Source text =>
++++++++

For Olufemi, the NED fellowship presented an opportunity to establish a model data journalism platform in Nigeria inspired by FiveThirtyEight, a U.S.-based establishment that tells compelling stories using statistical analysis. “There is no model that a Nigerian journalist can aspire to,” he said. “We don’t have [a group] who is really doing data journalism for data journalism’s sake. I wanted to fill that gap.”

BudgIT co-founder and director, Oluseun Onigbinde, agrees that, though a few news organizations are doing well, there had been no local platform going the extra mile and treating data journalism as the core of its work.

Dataphyte has already published numerous stories exposing inefficiency in budgeting, corruption in government, problems demographic minorities face and more. Recent stories include “Nigeria budgets two thousand Naira for the healthcare of each citizen in 2020,” “The welfare of 47 million Nigerians hangs in the balance due to NDDC’s mismanagement of 1.53 trillion Naira” and “Reasons 50 million persons with mental disturbance lack care in Nigeria.”

Dataphyte also has innovative ways of breaking down statistical stories for readers and sparking conversations around policies, including “Numbers II Ponder,” a weekly newsletter that extracts and shares important figures from recent news; and data cards, which are straightforward infographics that share essential statistics on population, health, budget and more.

Joshua Olufemi
Joshua Olufemi. Photo: ‘Kunle Adebajo/IJNET

 

The group is also making data available to other journalists who need it, and plans to help five newsrooms establish data desks in the next two to three years. Olufemi also hopes to set up open data portals for at least 10 state governments, and to assist them with the development of a sustainable process for publishing machine-readable data. The group is already in talks with four of them.

“We try to gather data, liberate it and make it available to citizens and journalists who are interested in repurposing it for their own reporting or research. On other days, we brainstorm about what critical data insights we can provide, and that’s what you see on our platform,” Olufemi said, giving insight into the group’s day-to-day activities.

He believes reporters stand to learn a lot from Dataphyte’s model of data journalism. According to him, data not only allows you to grab the attention of an audience, it also helps journalists filter through their biases so they can be more objective in their reporting.

[Read more: African women data journalists are reshaping their newsrooms]

 

“It helps to relate with an intolerant government that believes everything you say is either from the opposition, or because you are anti-progress,” Olufemi said. “Data became a fact-checking tool, but also a safe instrument for accountability. It helps you to present facts, even using government information.”

According to the 2019 ICFJ State of Technology in Global Newsrooms, up to 65% of journalists believe data journalism helps them engage audiences, improve quality and raise productivity. The report also notes that while 79% of journalists would like to be trained in data analysis, only 35% of newsrooms provide such opportunities.

The emergence of Dataphyte kicks off a new phase for journalism that tells the story behind numbers, said Stanley Achonu, civil society adviser at the Open Government Partnership, Nigeria Secretariat.

“Data gives insight into what newsmakers and policy framers leave unsaid,” he said. “It confirms if what is being said is true or not, and most importantly, it can predict the likely outcome of a policy.” 

Achonu added that he expects the new organization to serve as a powerhouse for supporting other newsrooms and training journalists in data journalism. For Onigbinde and Damilola Ojetunde, a data analyst at the International Centre for Investigative Reporting (ICIR), Dataphyte has a crucial role to play in churning out quality analyses accompanied by captivating data visualizations, as well as putting forward uncommon statistical insights that can drive narratives.

“Data journalism is the future,” Ojetunde said. “Journalists have to be data-savvy so they can be relevant in years to come.”

In the future, Olufemi plans to expand Dataphyte beyond Nigeria. 

“I’ll say, Nigeria for the next five years,” he said. “But, ultimately, Africa is our context.”


Main image CC-licensed by Unsplash via NESA by Makers.

++++++++

Given entries =>
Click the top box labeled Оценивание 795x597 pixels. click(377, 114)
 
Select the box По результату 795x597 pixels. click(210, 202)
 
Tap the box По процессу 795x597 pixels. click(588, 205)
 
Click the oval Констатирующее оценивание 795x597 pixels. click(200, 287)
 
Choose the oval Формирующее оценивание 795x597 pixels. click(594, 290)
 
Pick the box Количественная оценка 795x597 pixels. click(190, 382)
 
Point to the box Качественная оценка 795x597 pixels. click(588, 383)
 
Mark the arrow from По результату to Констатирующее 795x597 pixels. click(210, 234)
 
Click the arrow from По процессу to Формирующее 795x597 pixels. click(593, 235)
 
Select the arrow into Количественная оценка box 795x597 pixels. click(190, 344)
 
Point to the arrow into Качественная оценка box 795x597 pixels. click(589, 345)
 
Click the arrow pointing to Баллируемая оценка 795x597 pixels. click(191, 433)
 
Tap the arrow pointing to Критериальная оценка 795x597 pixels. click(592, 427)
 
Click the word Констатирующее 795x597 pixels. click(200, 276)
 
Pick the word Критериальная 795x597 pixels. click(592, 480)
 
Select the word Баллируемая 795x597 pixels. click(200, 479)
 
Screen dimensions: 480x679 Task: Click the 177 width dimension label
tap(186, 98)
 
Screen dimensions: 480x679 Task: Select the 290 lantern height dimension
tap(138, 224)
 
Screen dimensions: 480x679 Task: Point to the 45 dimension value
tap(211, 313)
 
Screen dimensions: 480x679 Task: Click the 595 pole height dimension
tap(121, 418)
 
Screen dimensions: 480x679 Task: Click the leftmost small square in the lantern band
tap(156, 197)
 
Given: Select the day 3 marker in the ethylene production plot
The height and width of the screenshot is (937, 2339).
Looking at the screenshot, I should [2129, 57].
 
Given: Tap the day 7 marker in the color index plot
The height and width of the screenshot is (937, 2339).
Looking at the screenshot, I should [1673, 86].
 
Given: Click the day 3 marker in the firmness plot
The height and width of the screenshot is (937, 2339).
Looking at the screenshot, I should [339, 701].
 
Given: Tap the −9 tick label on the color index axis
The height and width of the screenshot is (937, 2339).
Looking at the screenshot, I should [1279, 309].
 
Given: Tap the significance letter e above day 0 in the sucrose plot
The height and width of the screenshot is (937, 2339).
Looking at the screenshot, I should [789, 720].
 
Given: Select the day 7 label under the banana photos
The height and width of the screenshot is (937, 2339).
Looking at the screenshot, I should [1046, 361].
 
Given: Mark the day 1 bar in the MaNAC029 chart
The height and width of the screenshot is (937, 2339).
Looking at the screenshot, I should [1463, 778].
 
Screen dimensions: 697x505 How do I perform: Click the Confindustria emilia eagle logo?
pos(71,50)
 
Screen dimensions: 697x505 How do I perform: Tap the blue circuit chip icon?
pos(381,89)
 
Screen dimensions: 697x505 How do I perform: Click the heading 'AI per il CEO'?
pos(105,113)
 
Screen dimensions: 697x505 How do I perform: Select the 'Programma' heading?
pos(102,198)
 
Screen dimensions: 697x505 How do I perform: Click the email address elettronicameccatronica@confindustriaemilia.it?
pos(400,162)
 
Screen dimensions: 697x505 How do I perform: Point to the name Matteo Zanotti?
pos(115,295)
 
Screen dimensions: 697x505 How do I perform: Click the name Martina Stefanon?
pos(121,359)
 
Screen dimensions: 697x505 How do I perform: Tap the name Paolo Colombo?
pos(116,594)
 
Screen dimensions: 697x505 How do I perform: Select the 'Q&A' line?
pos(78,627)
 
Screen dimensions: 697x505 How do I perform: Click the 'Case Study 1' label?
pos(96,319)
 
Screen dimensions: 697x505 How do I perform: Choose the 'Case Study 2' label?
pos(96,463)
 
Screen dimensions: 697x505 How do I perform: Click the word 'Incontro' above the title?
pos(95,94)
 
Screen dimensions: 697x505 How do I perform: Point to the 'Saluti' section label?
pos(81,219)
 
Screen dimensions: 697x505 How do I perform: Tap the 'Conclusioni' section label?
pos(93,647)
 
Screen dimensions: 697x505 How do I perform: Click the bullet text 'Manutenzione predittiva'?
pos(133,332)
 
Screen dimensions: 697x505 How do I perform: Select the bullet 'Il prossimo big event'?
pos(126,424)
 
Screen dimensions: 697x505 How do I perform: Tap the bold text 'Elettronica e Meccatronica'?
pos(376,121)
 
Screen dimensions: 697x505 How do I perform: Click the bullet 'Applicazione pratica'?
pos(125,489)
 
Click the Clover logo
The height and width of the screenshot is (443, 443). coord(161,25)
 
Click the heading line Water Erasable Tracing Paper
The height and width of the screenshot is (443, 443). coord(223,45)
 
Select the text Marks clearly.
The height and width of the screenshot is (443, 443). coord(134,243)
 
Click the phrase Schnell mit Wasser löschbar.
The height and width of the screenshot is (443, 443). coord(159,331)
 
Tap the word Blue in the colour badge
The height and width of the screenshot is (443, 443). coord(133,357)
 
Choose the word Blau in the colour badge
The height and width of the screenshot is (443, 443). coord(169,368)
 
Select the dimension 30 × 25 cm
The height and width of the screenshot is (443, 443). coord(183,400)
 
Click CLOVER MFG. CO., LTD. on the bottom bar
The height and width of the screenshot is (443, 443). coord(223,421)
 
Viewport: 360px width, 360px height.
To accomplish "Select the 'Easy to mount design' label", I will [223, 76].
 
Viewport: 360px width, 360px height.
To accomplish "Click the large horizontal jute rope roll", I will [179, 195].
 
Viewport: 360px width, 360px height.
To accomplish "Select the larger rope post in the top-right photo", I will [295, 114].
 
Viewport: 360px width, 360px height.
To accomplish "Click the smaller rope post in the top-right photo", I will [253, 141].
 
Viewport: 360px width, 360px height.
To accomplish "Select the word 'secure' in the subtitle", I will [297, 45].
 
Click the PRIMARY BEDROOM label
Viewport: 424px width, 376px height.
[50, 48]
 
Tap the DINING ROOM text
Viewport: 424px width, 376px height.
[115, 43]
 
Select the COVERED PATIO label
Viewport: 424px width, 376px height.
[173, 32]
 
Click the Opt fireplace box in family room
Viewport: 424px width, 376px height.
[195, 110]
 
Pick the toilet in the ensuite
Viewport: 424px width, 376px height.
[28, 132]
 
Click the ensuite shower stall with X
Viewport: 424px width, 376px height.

++++++++

Brief => Please write out the passage of the Dataphyte text above from "According to the" to "Partnership, Nigeria Secretariat.", copying it word for word.

Exercise answer =>
According to the 2019 ICFJ State of Technology in Global Newsrooms, up to 65% of journalists believe data journalism helps them engage audiences, improve quality and raise productivity. The report also notes that while 79% of journalists would like to be trained in data analysis, only 35% of newsrooms provide such opportunities.

The emergence of Dataphyte kicks off a new phase for journalism that tells the story behind numbers, said Stanley Achonu, civil society adviser at the Open Government Partnership, Nigeria Secretariat.